--- Data section Enclosed Below ---

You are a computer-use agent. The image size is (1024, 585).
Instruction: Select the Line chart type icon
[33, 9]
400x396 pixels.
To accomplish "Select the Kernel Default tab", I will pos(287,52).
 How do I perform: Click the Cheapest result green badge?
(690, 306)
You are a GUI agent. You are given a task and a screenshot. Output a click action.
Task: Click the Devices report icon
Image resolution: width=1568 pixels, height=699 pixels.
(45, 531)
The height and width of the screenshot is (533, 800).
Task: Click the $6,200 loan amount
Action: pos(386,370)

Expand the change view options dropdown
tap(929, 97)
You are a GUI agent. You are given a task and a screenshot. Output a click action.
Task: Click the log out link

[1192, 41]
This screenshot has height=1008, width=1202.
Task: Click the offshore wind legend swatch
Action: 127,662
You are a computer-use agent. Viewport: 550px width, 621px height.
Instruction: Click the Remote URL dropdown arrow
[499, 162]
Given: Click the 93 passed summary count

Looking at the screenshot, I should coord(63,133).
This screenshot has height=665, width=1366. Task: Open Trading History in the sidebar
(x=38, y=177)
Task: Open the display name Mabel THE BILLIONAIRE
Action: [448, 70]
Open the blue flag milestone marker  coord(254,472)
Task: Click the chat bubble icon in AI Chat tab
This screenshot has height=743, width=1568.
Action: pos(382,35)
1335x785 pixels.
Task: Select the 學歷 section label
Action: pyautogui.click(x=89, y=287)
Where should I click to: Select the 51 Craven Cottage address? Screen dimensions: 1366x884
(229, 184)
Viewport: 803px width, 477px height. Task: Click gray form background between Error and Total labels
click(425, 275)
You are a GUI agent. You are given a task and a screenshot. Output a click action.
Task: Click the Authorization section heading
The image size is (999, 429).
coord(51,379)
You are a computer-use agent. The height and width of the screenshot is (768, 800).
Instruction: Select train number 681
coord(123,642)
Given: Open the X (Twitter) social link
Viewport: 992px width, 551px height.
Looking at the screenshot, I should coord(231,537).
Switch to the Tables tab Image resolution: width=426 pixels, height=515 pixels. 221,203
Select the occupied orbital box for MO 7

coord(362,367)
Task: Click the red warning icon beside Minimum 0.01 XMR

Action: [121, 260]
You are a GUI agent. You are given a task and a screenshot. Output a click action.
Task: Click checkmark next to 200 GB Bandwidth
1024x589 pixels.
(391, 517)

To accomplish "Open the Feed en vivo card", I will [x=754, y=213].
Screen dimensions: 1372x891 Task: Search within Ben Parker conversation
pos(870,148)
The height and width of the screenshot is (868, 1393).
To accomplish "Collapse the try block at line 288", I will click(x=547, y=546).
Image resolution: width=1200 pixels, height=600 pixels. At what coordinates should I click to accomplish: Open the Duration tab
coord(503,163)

--- End of Enclosed Data section ---

• [Exercise]
Copy the records above exactly, leaving nothing out.

• [Result below]
You are a computer-use agent. The image size is (1024, 585).
Instruction: Select the Line chart type icon
[33, 9]
400x396 pixels.
To accomplish "Select the Kernel Default tab", I will pos(287,52).
 How do I perform: Click the Cheapest result green badge?
(690, 306)
You are a GUI agent. You are given a task and a screenshot. Output a click action.
Task: Click the Devices report icon
Image resolution: width=1568 pixels, height=699 pixels.
(45, 531)
The height and width of the screenshot is (533, 800).
Task: Click the $6,200 loan amount
Action: pos(386,370)

Expand the change view options dropdown
tap(929, 97)
You are a GUI agent. You are given a task and a screenshot. Output a click action.
Task: Click the log out link

[1192, 41]
This screenshot has height=1008, width=1202.
Task: Click the offshore wind legend swatch
Action: 127,662
You are a computer-use agent. Viewport: 550px width, 621px height.
Instruction: Click the Remote URL dropdown arrow
[499, 162]
Given: Click the 93 passed summary count

Looking at the screenshot, I should coord(63,133).
This screenshot has height=665, width=1366. Task: Open Trading History in the sidebar
(x=38, y=177)
Task: Open the display name Mabel THE BILLIONAIRE
Action: [448, 70]
Open the blue flag milestone marker  coord(254,472)
Task: Click the chat bubble icon in AI Chat tab
This screenshot has height=743, width=1568.
Action: pos(382,35)
1335x785 pixels.
Task: Select the 學歷 section label
Action: pyautogui.click(x=89, y=287)
Where should I click to: Select the 51 Craven Cottage address? Screen dimensions: 1366x884
(229, 184)
Viewport: 803px width, 477px height. Task: Click gray form background between Error and Total labels
click(425, 275)
You are a GUI agent. You are given a task and a screenshot. Output a click action.
Task: Click the Authorization section heading
The image size is (999, 429).
coord(51,379)
You are a computer-use agent. The height and width of the screenshot is (768, 800).
Instruction: Select train number 681
coord(123,642)
Given: Open the X (Twitter) social link
Viewport: 992px width, 551px height.
Looking at the screenshot, I should coord(231,537).
Switch to the Tables tab Image resolution: width=426 pixels, height=515 pixels. 221,203
Select the occupied orbital box for MO 7

coord(362,367)
Task: Click the red warning icon beside Minimum 0.01 XMR

Action: [121, 260]
You are a GUI agent. You are given a task and a screenshot. Output a click action.
Task: Click checkmark next to 200 GB Bandwidth
1024x589 pixels.
(391, 517)

To accomplish "Open the Feed en vivo card", I will [x=754, y=213].
Screen dimensions: 1372x891 Task: Search within Ben Parker conversation
pos(870,148)
The height and width of the screenshot is (868, 1393).
To accomplish "Collapse the try block at line 288", I will click(x=547, y=546).
Image resolution: width=1200 pixels, height=600 pixels. At what coordinates should I click to accomplish: Open the Duration tab
coord(503,163)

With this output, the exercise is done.